I'm new to RNAseq data analysis and related bioinformatic pipelines. I just aligned my PE-reads to genome using Tophat2:
tophat2 -p 4 -G ../Arabidopsis_thaliana.TAIR10.31.gtf ../Arabidopsis_thaliana.TAIR10.31.dna.genome PE.reads.1.fastq.gz PE.reads.2.fastq.gz
I then get the default output files: accepted_hits.bam etc.,
Left reads: Input: 37579106 Mapped : 35638921 (94.8% of input) of these: 703952 ( 2.0%) have multiple alignments (23 have >20) Right reads: Input : 37579106 Mapped : 32462213 (86.4% of input) of these: 614654 ( 1.9%) have multiple alignments (23 have >20) 90.6% overall read mapping rate.
Aligned pairs: 31803489 of these: 601459 ( 1.9%) have multiple alignments 5799 ( 0.0%) are discordant alignments 84.6% concordant pair alignment rate.
For some further downstream processing steps of my data I need sam instead of bam. That's why I wanted to use samtools to convert bam to sam (as already described in some threads here). I know that it is also possible to create a sam output by using "--no-convert-bam" but I forgot to add this in my tophat2 run.

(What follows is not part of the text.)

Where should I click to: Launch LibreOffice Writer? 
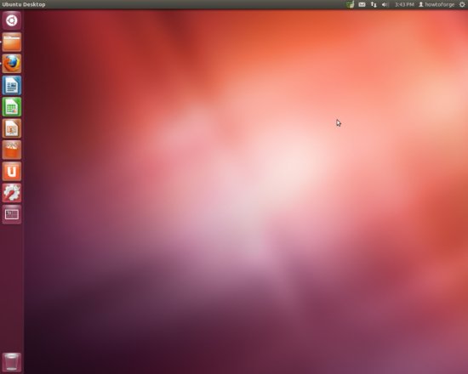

So what I did: samtools view -h -o accepted_hits.sam accepted_hits.bam
samtools view: writing to "accepted_hits_sam" failed: File too large samtools view: error closing "accepted_hits.sam": -1
I basically don't know why the file should be too large now. Did anyone face this problem before? Thanks in advance!